AFP PHOTO/SHAH MARAI
Anggota Angkatan Darat Nasional Afghanistan (ANA) dalam latihan militer di Pusat Pelatihan Militer Kabul (KMTC) di pinggiran Kabul, Afghanistan, Selasa (17/10).
Menurut para pejabat, Turki setuju untuk mengamankan bandara selama menerima dukungan dari pasukan Amerika. Pejabat militer AS dan Turki bertemu di Ankara minggu ini untuk menuntaskan pengaturannya.
Sekretaris Pers Pentagon John Kirby dalam pernyataannya, Kamis (24/6/2021) malam, mengatakan, tidak ada perubahan rencana penarikan mundur pasukan AS dari Afghanistan. Semua berjalan seperti rencana semula.
”Tidak ada yang berubah tentang target itu. Situasinya dinamis dan kami meninjau perkembangannya setiap hari. Spekulasi oleh sumber yang tidak disebutkan namanya tentang potensi perubahan kebijakan tidak boleh ditafsirkan sebagai prediksi sebuah kebijakan,” katanya.
AP PHOTO/MARIAM ZUHAIB
Pasukan pendukung membersihkan puing kendaraan yang hancur akibat serangan bom mobil di Kabul, Afghanistan, 5 September 2019. Serangan itu menewaskan 12 orang, termasuk seorang tentara AS, diklaim oleh kelompok Taliban. Serangan itu dijadikan alasan oleh Presiden AS Donald Trump menghentikan perundingan damai antara AS dan Taliban, Sabtu (7/9/2019).

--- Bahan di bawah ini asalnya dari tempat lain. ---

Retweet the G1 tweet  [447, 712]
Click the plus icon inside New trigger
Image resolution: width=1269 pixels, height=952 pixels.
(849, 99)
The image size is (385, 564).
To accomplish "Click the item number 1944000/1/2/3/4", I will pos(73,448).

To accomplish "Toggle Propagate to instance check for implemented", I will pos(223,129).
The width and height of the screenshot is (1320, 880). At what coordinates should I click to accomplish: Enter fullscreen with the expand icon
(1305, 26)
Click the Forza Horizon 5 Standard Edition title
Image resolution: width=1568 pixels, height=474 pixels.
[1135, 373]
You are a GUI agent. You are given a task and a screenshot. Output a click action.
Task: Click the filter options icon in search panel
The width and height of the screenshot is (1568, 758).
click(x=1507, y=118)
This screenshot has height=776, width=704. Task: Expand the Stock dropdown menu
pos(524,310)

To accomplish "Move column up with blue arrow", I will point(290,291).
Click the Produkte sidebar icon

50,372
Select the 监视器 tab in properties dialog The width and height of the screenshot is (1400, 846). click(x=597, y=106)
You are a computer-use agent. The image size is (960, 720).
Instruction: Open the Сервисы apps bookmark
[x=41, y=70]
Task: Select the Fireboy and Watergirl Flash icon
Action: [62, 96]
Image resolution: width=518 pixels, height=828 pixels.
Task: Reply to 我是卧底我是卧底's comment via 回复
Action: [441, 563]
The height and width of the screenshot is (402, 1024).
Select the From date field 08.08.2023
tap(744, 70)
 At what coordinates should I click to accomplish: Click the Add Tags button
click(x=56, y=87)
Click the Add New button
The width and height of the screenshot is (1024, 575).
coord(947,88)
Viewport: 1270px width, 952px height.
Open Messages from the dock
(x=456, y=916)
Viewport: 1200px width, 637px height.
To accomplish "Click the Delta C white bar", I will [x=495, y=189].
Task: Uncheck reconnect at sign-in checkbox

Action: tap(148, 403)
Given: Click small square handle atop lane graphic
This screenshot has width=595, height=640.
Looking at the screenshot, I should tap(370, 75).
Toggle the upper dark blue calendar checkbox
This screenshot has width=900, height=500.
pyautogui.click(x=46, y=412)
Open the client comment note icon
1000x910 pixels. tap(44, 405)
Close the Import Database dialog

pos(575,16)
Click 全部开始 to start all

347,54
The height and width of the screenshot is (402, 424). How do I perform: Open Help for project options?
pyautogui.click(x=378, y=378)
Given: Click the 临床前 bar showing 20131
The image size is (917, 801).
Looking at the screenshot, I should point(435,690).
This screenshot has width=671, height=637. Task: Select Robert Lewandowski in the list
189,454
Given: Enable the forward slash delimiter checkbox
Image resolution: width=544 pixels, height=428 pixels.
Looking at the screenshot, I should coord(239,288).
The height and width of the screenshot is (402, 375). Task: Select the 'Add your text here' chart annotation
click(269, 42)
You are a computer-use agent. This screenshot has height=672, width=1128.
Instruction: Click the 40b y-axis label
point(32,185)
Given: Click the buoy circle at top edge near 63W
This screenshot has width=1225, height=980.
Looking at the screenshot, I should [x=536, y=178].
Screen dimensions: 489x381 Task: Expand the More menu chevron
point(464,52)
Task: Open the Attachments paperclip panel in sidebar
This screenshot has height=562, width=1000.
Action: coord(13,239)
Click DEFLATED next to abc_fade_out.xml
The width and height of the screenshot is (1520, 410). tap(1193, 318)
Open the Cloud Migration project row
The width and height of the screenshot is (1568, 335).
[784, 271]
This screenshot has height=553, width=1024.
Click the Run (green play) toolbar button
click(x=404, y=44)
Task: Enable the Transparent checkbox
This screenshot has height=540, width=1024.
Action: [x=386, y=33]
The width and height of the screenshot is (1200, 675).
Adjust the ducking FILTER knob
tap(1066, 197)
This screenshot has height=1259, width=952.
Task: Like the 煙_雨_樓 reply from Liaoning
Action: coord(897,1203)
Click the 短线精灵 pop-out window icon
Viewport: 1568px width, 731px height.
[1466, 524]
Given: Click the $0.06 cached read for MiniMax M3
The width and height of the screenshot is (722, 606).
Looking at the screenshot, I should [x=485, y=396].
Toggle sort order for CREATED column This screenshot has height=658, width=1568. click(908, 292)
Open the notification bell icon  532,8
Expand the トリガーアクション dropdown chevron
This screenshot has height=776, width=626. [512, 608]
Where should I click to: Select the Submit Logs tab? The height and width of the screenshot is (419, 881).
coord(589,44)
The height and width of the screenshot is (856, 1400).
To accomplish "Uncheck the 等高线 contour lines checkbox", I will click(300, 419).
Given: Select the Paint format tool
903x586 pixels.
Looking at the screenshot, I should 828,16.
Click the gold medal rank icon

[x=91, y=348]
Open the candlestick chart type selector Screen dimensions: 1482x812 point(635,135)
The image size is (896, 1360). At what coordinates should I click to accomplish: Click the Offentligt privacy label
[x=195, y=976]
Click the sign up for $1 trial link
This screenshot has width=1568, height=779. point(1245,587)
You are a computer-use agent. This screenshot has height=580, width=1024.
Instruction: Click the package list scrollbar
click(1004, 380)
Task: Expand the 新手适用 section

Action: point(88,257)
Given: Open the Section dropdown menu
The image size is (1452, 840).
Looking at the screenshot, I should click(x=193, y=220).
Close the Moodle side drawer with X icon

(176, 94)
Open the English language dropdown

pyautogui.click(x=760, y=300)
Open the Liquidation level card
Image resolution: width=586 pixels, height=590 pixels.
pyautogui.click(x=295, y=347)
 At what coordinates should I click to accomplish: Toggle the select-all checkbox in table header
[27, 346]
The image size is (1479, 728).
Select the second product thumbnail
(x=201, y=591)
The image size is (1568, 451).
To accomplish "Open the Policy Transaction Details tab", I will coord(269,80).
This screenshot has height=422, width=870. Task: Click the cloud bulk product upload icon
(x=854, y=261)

Dalam beberapa hari terakhir, pertempuran antara kelompok Taliban dan militer Afghanistan terjadi di wilayah utara negara itu. Taliban memenangi pertempuran tersebut dan menguasai beberapa distrik di wilayah itu. Di sejumlah wilayah, Taliban bahkan berhasil menguasainya tanpa ada perlawanan dan mengendalikan rute perdagangan utama Afghanistan-Tajikistan. Mereka juga menguasai distrik Koshi. Distrik tersebut berada dalam posisi strategis karena menjadi satu-satunya jalan penghubung antara Kabul dan wilayah utara Afghanistan.
Kamis lalu, juru bicara Taliban, Zabihullah Mujahid, mengatakan kepada The Associated Press bahwa mereka berhasil merebut 104 distrik. Sebanyak 29 distrik di antaranya direbut dalam pertempuran baru-baru ini. Tambahan 29 distrik itu membuat kelompok Taliban mengklaim menguasai 165 dari 471 distrik di seluruh negeri.
Mobilisasi Nasional
Penguasaan wilayah yang semakin membesar oleh Taliban membuat pemerintahan Presiden Ashraf Ghani mengambil beberapa kebijakan drastis. Pertama, Ghani meluncurkan Mobilisasi Nasional, gerakan mempersenjatai warga sipil (militerisasi sipil).
Dengan disaksikan beberapa anggota Polisi Nasional Afghanistan, Rabu (23/6/2021), puluhan warga desa yang dipersenjatai berkumpul di Koh Daman, utara Kabul, untuk mendapatkan pengarahan. Sebagian memegang senjata otomatis dan sebagian lainnya membawa peluncur roket.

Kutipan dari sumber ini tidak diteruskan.